Lay out everything in the data from the line containing "Click the purple 행정리 legend line" down to the line containing "coord(290,640)", both included, as a Markdown table with columns Row and Data line. Number the rows and skip blank lines.

_____

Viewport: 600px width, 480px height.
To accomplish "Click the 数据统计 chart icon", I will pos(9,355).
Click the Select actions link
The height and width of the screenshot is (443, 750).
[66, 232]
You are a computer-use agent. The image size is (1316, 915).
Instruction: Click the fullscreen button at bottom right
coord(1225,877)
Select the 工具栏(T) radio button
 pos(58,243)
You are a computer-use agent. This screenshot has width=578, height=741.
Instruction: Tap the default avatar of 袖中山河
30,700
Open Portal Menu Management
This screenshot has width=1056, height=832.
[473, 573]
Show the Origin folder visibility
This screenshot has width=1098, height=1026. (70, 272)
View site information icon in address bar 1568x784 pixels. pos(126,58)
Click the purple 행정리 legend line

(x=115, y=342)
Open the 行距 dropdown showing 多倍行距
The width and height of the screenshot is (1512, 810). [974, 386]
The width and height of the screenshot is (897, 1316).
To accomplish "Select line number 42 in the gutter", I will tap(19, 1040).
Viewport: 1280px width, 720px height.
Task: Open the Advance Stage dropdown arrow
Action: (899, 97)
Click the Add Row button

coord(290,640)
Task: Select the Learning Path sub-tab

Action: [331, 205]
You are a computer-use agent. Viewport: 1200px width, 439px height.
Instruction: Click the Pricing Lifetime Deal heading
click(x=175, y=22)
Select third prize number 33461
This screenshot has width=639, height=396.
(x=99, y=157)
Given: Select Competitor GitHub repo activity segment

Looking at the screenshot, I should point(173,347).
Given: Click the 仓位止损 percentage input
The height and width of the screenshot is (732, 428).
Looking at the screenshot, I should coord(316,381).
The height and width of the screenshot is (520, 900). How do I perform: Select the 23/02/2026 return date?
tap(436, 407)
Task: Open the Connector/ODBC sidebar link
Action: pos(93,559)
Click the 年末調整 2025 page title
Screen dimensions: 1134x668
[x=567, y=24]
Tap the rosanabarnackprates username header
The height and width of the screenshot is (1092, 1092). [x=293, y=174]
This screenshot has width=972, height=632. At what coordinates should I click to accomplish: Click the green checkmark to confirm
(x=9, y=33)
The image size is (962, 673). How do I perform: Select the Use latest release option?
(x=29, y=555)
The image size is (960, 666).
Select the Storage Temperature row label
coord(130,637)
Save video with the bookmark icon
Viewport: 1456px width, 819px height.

_____

ANSWER FOR THIS EXERCISE |
| Row | Data line |
|---|---|
| 1 | Click the purple 행정리 legend line |
| 2 | (x=115, y=342) |
| 3 | Open the 行距 dropdown showing 多倍行距 |
| 4 | The width and height of the screenshot is (1512, 810). [974, 386] |
| 5 | The width and height of the screenshot is (897, 1316). |
| 6 | To accomplish "Select line number 42 in the gutter", I will tap(19, 1040). |
| 7 | Viewport: 1280px width, 720px height. |
| 8 | Task: Open the Advance Stage dropdown arrow |
| 9 | Action: (899, 97) |
| 10 | Click the Add Row button |
| 11 | coord(290,640) |